A tank of helium gas with a pressure of 210 torr at 0∘C is heated to give a pressure of 1100 torr .
I don't see a question here. Probably you want to know T2.
(P1/T1) = (P2/T2)
T1 and T2 are in Kelvin.
To solve this problem, we can use the combined gas law equation, which relates the initial and final conditions of a gas when its temperature, pressure, and volume change.
The combined gas law equation is:
(P1 * V1) / (T1) = (P2 * V2) / (T2)
Where:
P1 and P2 are the initial and final pressures,
V1 and V2 are the initial and final volumes,
T1 and T2 are the initial and final temperatures.
Let's assume the initial and final volumes are constant.
Given:
P1 = 210 torr (initial pressure)
T1 = 0°C (initial temperature)
P2 = 1100 torr (final pressure)
We need to find T2 (final temperature).
Converting the temperatures from °C to Kelvin:
T1 = 0 + 273.15 = 273.15 K
Now we can rearrange the equation to solve for T2:
(P1 * V1) / T1 = (P2 * V2) / T2
Since V1 = V2, we can simplify the equation:
P1 / T1 = P2 / T2
Now we can plug in the values:
210 torr / 273.15 K = 1100 torr / T2
Cross-multiplying:
(P1 * T2) = (P2 * T1)
(210 torr) * T2 = (1100 torr) * (273.15 K)
Dividing both sides by 210 torr:
T2 = (1100 torr * 273.15 K) / 210 torr
T2 ≈ 1427.31 K
Therefore, when the tank of helium gas is heated, the temperature will be approximately 1427.31 K.
To find the final temperature of the helium gas after it is heated, we can use the ideal gas law equation:
PV = nRT
Where:
P = pressure (in atmospheres)
V = volume (in liters)
n = number of moles of gas
R = ideal gas constant (0.0821 L·atm/mol·K)
T = temperature (in Kelvin)
In this case, we are given the initial pressure (210 torr) at 0°C and the final pressure (1100 torr).

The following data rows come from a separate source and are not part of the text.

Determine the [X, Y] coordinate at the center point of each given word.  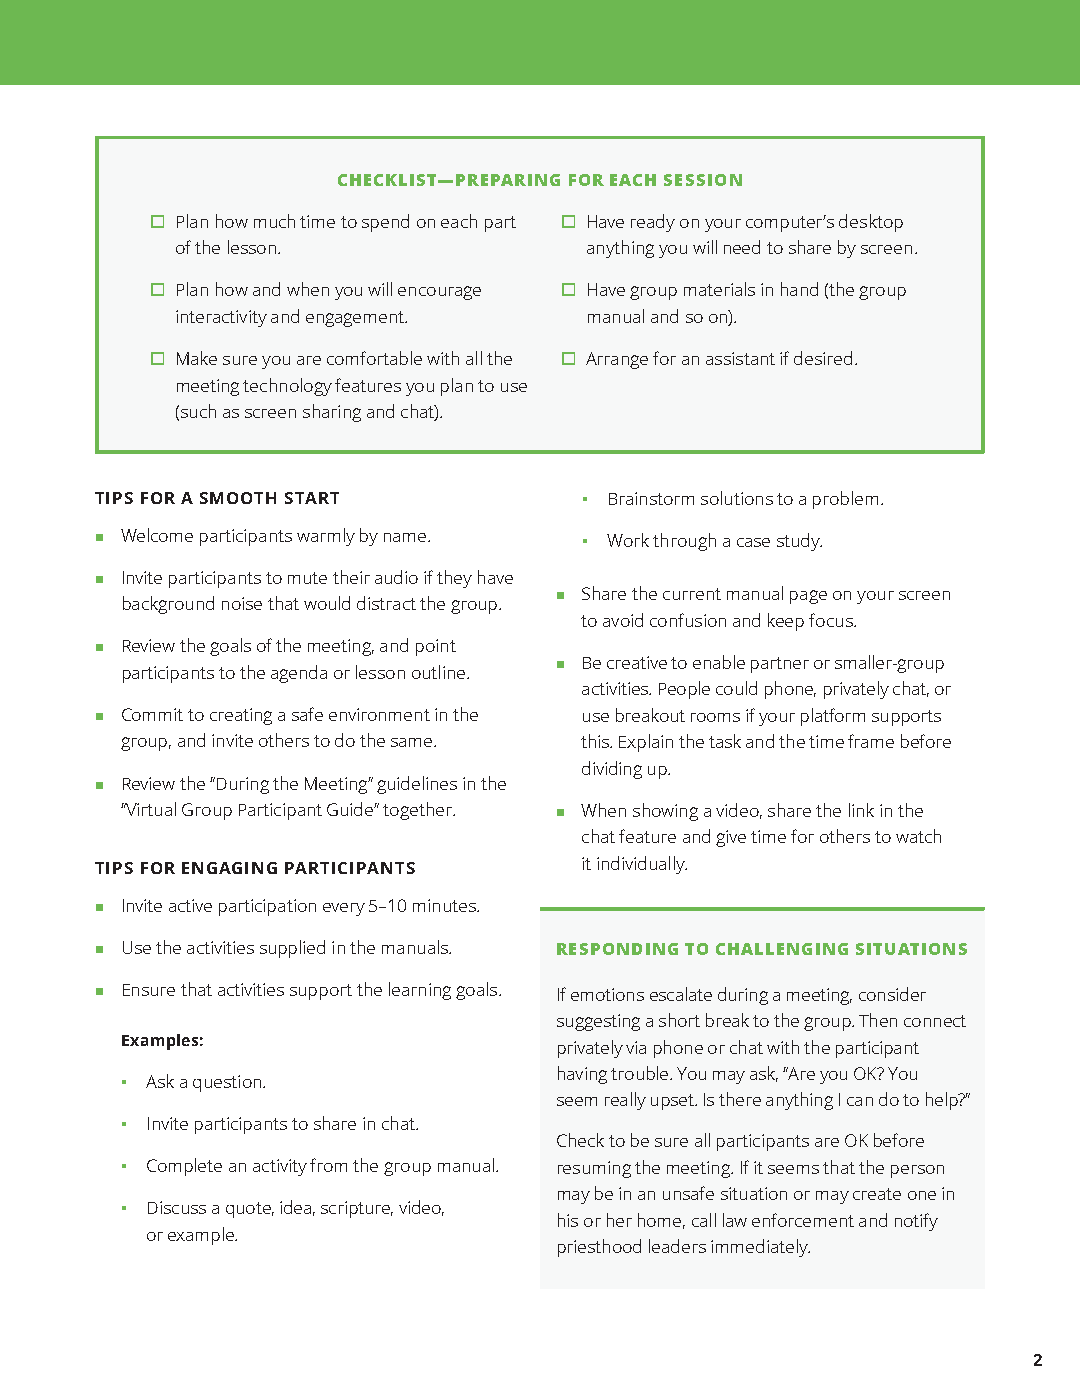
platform [833, 717]
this [596, 741]
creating [241, 716]
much [274, 221]
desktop [871, 223]
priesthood [599, 1248]
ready [653, 223]
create [877, 1194]
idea [295, 1207]
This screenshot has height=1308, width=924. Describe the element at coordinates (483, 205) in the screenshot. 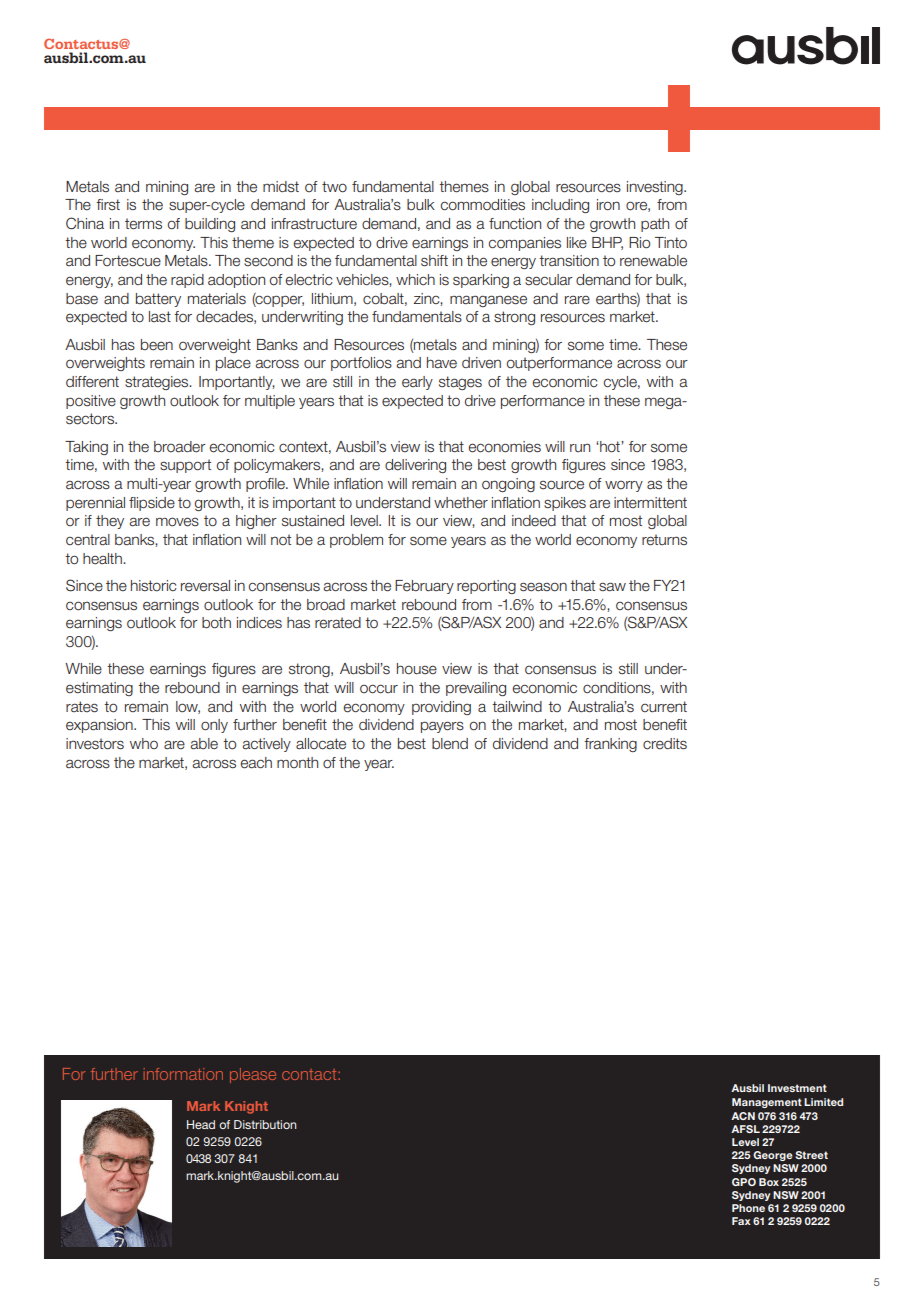

I see `commodities` at that location.
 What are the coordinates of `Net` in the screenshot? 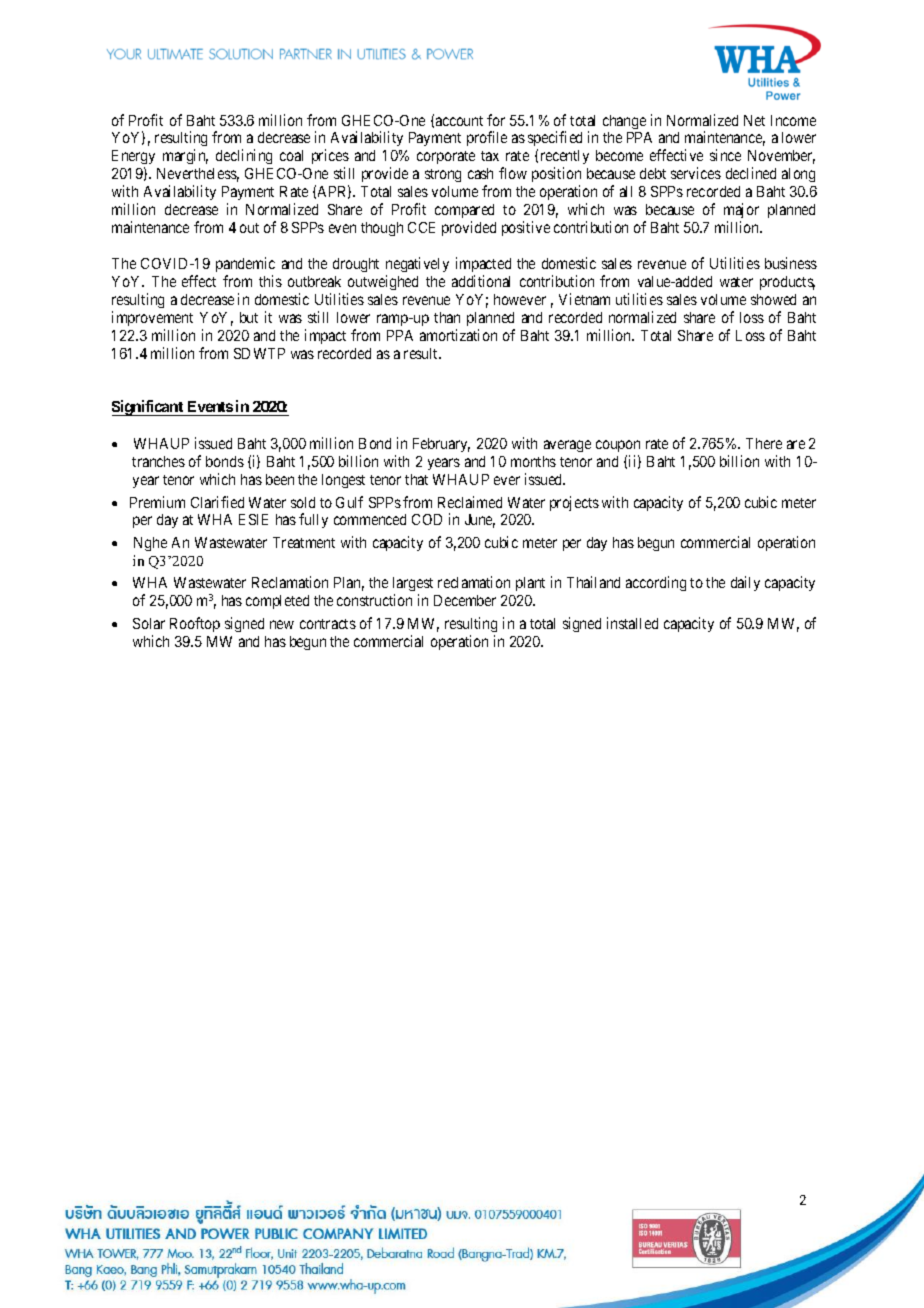 It's located at (754, 120).
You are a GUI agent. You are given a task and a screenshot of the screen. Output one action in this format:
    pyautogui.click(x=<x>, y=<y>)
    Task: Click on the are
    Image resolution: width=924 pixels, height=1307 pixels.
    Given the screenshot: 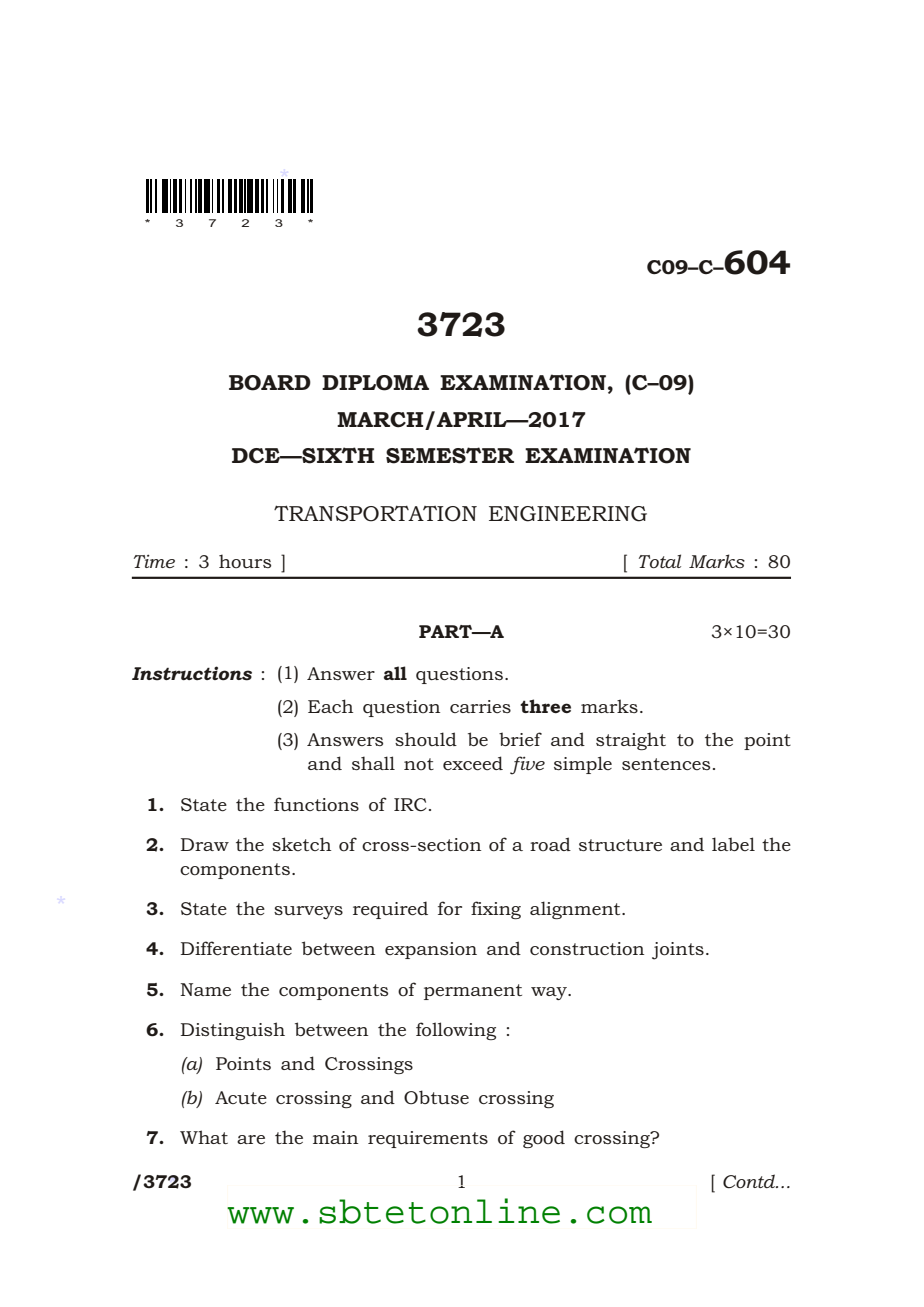 What is the action you would take?
    pyautogui.click(x=251, y=1140)
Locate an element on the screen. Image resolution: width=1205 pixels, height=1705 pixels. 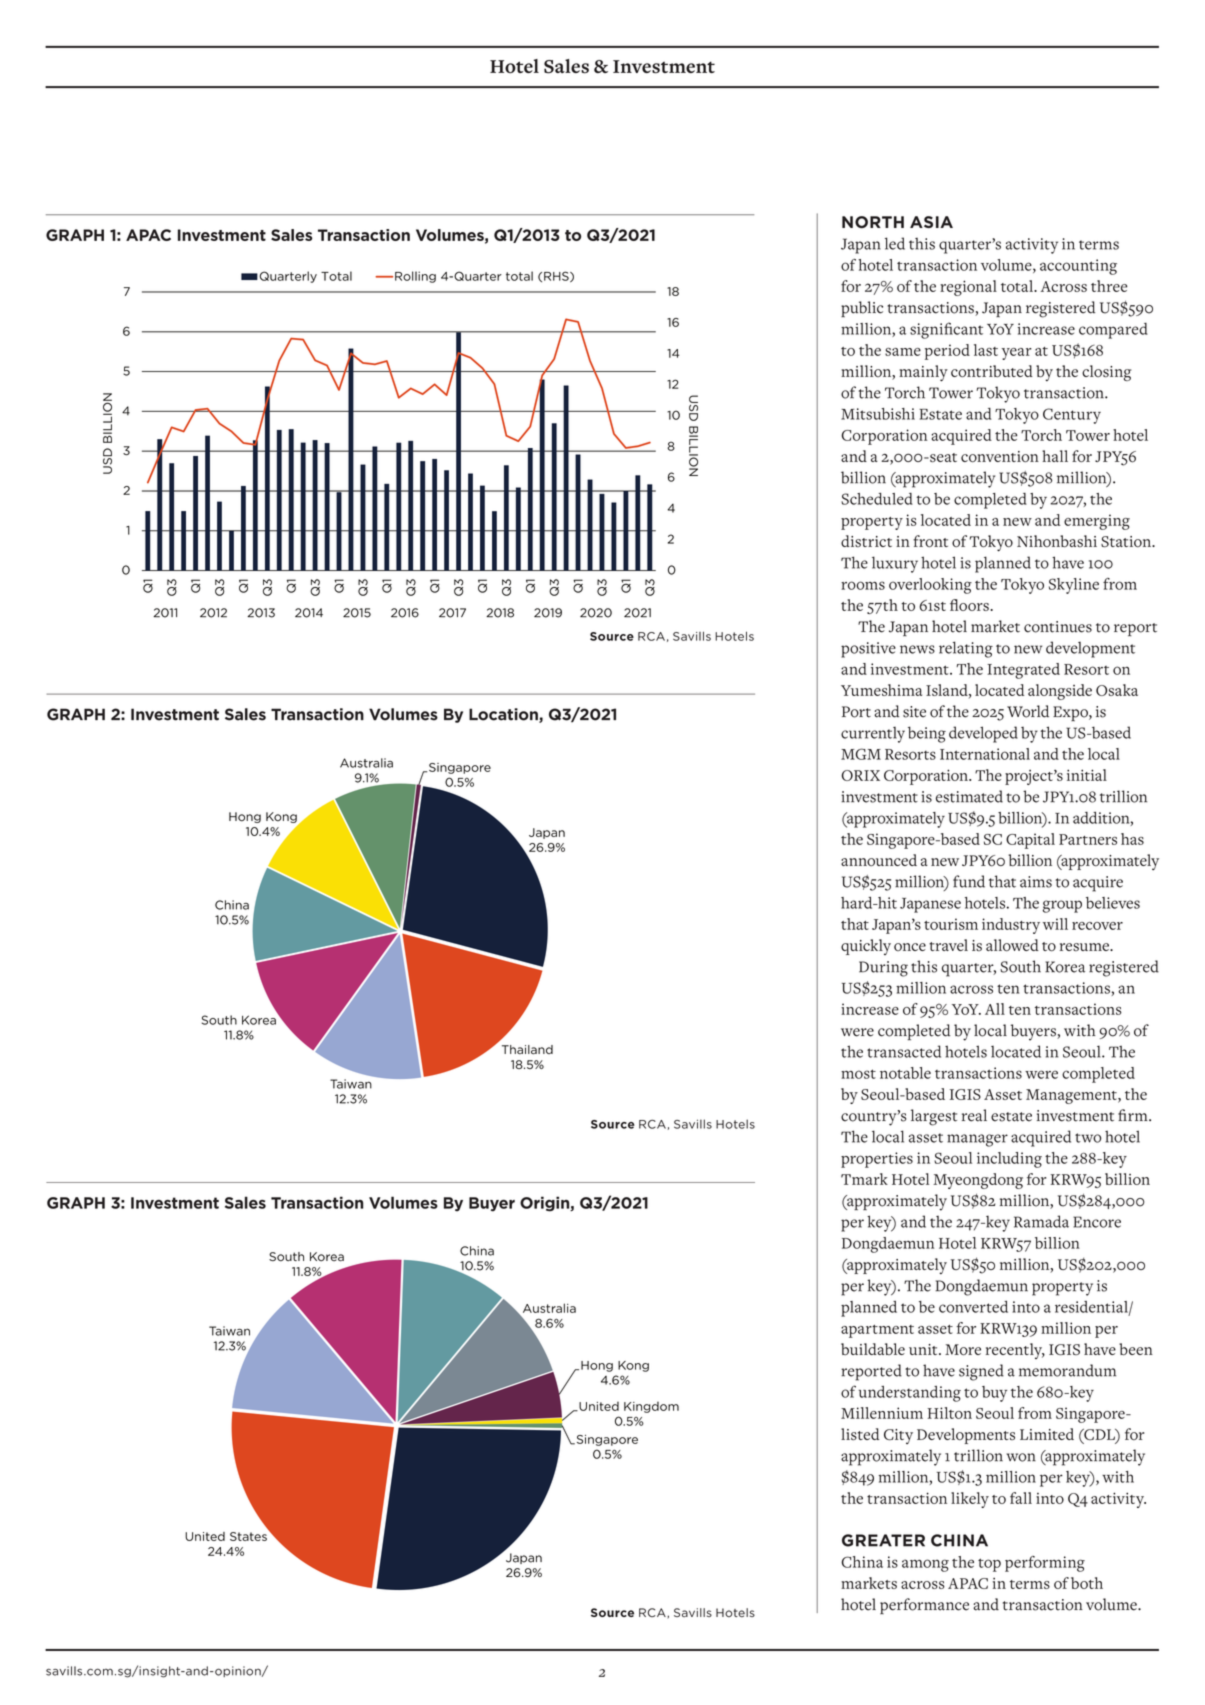
performing is located at coordinates (1045, 1564).
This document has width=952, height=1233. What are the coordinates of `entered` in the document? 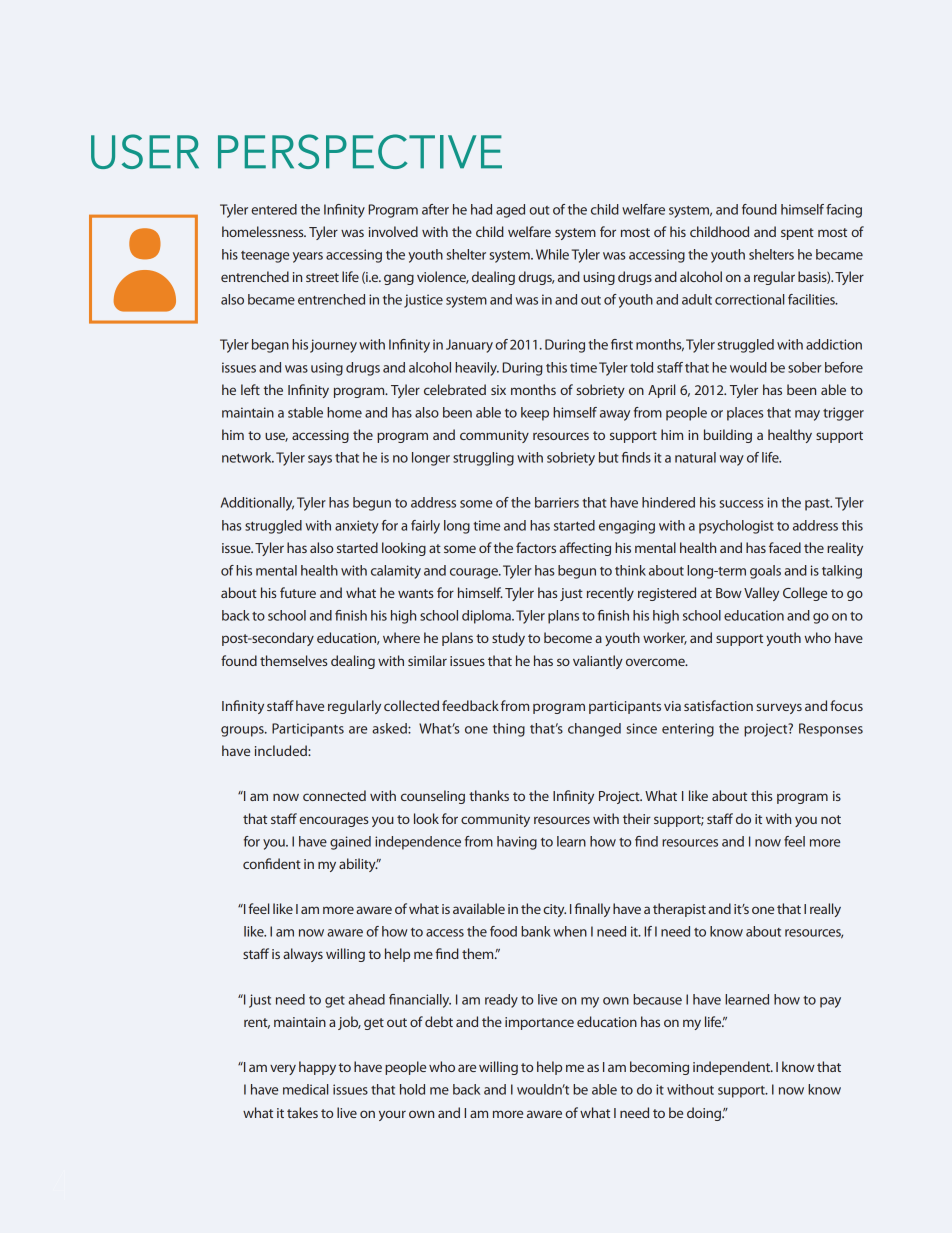 It's located at (274, 209).
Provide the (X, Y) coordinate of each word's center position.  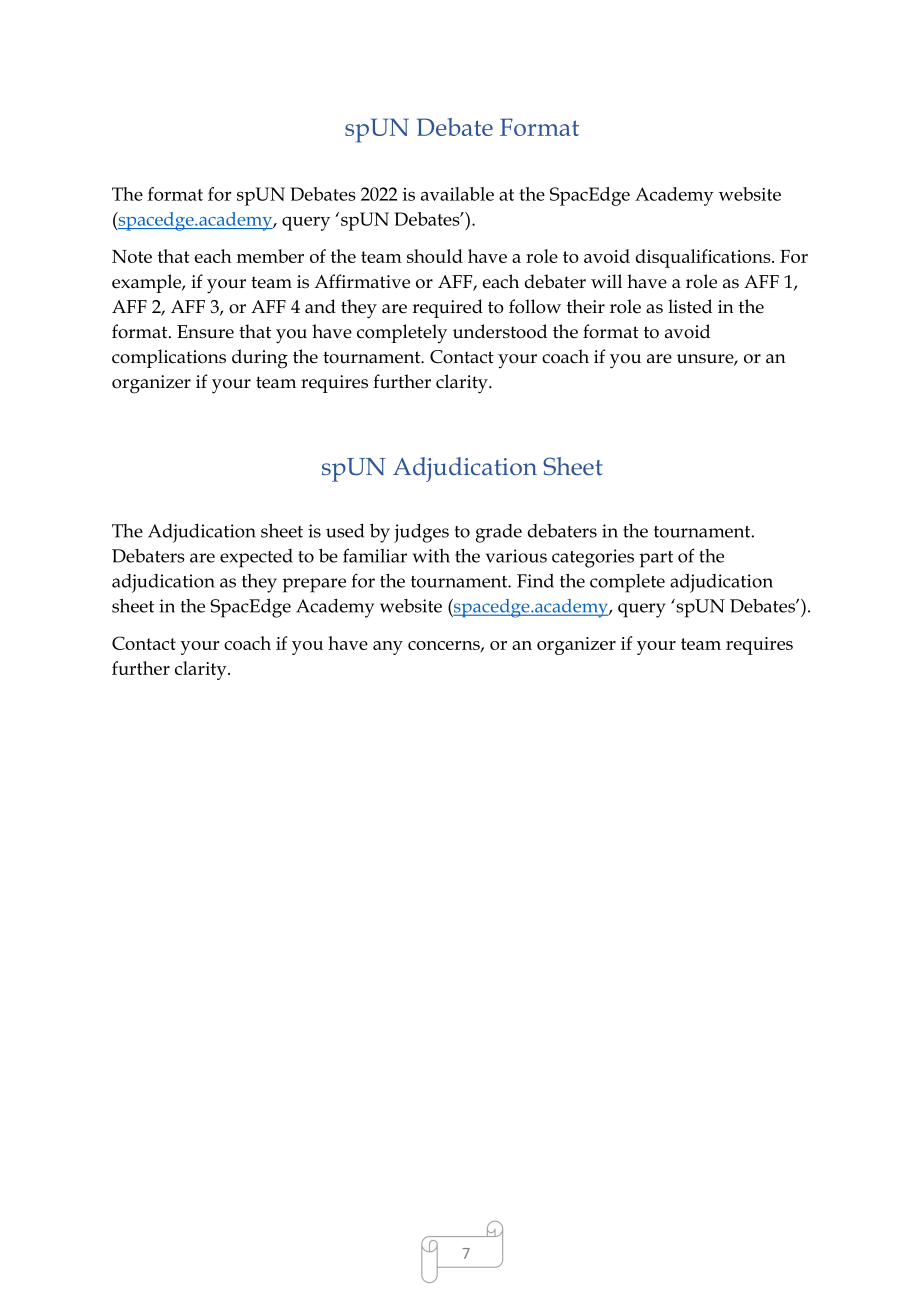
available (457, 194)
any (388, 648)
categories (593, 558)
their (586, 306)
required (447, 308)
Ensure (205, 332)
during (260, 359)
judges (421, 533)
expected (256, 558)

To solve for the temperature, let's follow these steps:
Step 1: Convert the given temperatures to Kelvin.
Since we are given the temperature in degrees Celsius, we need to convert it to Kelvin by adding 273.15.
Initial temperature (0°C) = 0 + 273.15 = 273.15 K
Step 2: Convert the pressures from torr to atmospheres.
Since the ideal gas law uses pressure in atmospheres, we need to convert torr to atmospheres by dividing by 760.
Initial pressure (210 torr) = 210/760 = 0.276 atm
Final pressure (1100 torr) = 1100/760 = 1.447 atm
Step 3: Rearrange the ideal gas law equation to solve for temperature (T).
PV = nRT
T = PV / (nR)
Step 4: Calculate the final temperature.
Substitute the values into the equation and solve.
Initial pressure (P1) = 0.276 atm
Final pressure (P2) = 1.447 atm
Initial temperature (T1) = 273.15 K
n = number of moles (Since the number of moles is not given, we can assume it remains constant throughout the process.)
R = 0.0821 L·atm/mol·K
T2 = P2V / (P1V) * T1
T2 = (1.447 * V) / (0.276 * V) * 273.15
T2 ≈ 1414 K
Therefore, the final temperature of the helium gas after it is heated is approximately 1414 K.